■ SHORT EXERCISE:
Copy out the records verbatim, beginning at the line that contains "The image size is (1456, 819)." and continuing through the last line of the records, both ends included.

■ LISTING:
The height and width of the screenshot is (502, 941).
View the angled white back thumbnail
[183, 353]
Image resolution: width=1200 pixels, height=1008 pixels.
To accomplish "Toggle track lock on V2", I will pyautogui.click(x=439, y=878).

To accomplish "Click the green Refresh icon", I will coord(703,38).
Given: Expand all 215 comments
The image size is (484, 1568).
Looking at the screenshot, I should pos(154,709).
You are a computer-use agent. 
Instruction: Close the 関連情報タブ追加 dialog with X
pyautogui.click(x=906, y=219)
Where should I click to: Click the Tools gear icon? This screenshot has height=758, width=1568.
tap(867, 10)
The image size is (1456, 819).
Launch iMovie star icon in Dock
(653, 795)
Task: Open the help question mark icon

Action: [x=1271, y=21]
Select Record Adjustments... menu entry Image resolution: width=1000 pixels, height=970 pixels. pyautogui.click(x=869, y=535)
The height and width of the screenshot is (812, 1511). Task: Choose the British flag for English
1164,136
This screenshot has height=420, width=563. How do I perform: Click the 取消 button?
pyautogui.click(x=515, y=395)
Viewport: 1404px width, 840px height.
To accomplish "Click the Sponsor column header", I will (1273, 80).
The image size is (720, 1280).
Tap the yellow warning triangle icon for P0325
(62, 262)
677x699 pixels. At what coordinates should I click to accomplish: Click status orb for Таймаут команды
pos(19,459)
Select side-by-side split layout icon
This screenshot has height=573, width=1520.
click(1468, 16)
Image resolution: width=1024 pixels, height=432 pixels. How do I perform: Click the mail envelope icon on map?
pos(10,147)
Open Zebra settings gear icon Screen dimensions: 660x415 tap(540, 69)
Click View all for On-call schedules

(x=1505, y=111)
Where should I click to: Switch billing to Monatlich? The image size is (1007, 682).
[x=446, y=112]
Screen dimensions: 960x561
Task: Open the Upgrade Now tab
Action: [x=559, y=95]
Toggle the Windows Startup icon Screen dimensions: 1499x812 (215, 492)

■ EXERCISE ANSWER:
The image size is (1456, 819).
Launch iMovie star icon in Dock
(653, 795)
Task: Open the help question mark icon

Action: [x=1271, y=21]
Select Record Adjustments... menu entry Image resolution: width=1000 pixels, height=970 pixels. pyautogui.click(x=869, y=535)
The height and width of the screenshot is (812, 1511). Task: Choose the British flag for English
1164,136
This screenshot has height=420, width=563. How do I perform: Click the 取消 button?
pyautogui.click(x=515, y=395)
Viewport: 1404px width, 840px height.
To accomplish "Click the Sponsor column header", I will (1273, 80).
The image size is (720, 1280).
Tap the yellow warning triangle icon for P0325
(62, 262)
677x699 pixels. At what coordinates should I click to accomplish: Click status orb for Таймаут команды
pos(19,459)
Select side-by-side split layout icon
This screenshot has height=573, width=1520.
click(1468, 16)
Image resolution: width=1024 pixels, height=432 pixels. How do I perform: Click the mail envelope icon on map?
pos(10,147)
Open Zebra settings gear icon Screen dimensions: 660x415 tap(540, 69)
Click View all for On-call schedules

(x=1505, y=111)
Where should I click to: Switch billing to Monatlich? The image size is (1007, 682).
[x=446, y=112]
Screen dimensions: 960x561
Task: Open the Upgrade Now tab
Action: [x=559, y=95]
Toggle the Windows Startup icon Screen dimensions: 1499x812 (215, 492)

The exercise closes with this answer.